3. Kabupaten/Kota yang pemerintanya miskin tapi rakyatnya kaya, dan

4. Kabupaten/Kota yang pemerintahnya miskin dan rakyatnya miskin

Untuk kategori (1), semua jenis kepemilikan rumah sakit dapat dibangun, apakah rumah sakit pemerintah karena mempunyai kemampuan besar, misalnya karena PAD-nya memang besar, atau rumah sakit swasta, silahkan oleh karena masyarakatnya mempunyai kemampuan membayar dan Untuk kategori daerah ini jenis rumah sakit umum daerahnyapun dapat saja BLU (yang semi bisnis)
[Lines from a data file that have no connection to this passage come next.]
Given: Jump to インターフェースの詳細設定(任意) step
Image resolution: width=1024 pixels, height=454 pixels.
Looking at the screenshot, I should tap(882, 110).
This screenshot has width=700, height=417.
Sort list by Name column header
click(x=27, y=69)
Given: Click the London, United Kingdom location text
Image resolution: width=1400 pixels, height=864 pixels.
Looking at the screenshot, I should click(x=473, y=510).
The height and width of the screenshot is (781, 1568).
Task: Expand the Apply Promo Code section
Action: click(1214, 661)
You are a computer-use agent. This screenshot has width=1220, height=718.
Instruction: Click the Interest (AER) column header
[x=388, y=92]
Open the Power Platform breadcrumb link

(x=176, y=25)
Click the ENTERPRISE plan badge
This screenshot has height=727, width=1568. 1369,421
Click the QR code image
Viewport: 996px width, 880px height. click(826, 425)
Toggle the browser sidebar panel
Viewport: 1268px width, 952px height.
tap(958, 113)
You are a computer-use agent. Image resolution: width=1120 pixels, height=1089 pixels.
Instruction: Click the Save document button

Untuk kategori (2) kepemilikan rumah sakit sebaiknya dalam bentuk rumah sakit umum daerah, dan masyarakatnya dikembangkan sistem asuransi seperti yang ada saat ini, askeskin. Rumah sakit swasta aga sulit berkembang oleh karena pangsa pasarnya kurang menguntungkan dari sisi bisnis.
Untuk kategori (3) kepemilikan rumah sakit diserahkan saja ke swasta karena masyarakatnya memang mempunyai kemampuan membayar. Pemerintah dapat saja membangun rumah sakit dalam bentuk BLU.
Untuk kategori (3) sebaiknya rumah sakit diserahkan saja jenjang pemerintahan yang lebih tinggi saja, misalnya pemerintah propinsi yang anggarannya memang jauh lebih besar besar daripada kabupaten kota, tidak usah gensi-gensian mempertahankannya kalau memang tidak mampu. Tidak usah memaksakan jadi BLU misalnya, sebab persyaratan jadi BLU tidak mudah, cost recovery rate harus diatas 60%, harus sudah menyusun bisnis plan yang baik (semi bisnis). Untuk mencapai cost recovery yang baik tentu saja tarifnya harus dihitung berdasarkan total biaya meliputi investasi dan biaya operasional (total cost) yang dikeluarkan. Dapat dihitung pasti tarif akan naik.
Nah . . pertanyaannya kita berada dimana ? Silahkan jawab sendiri saja.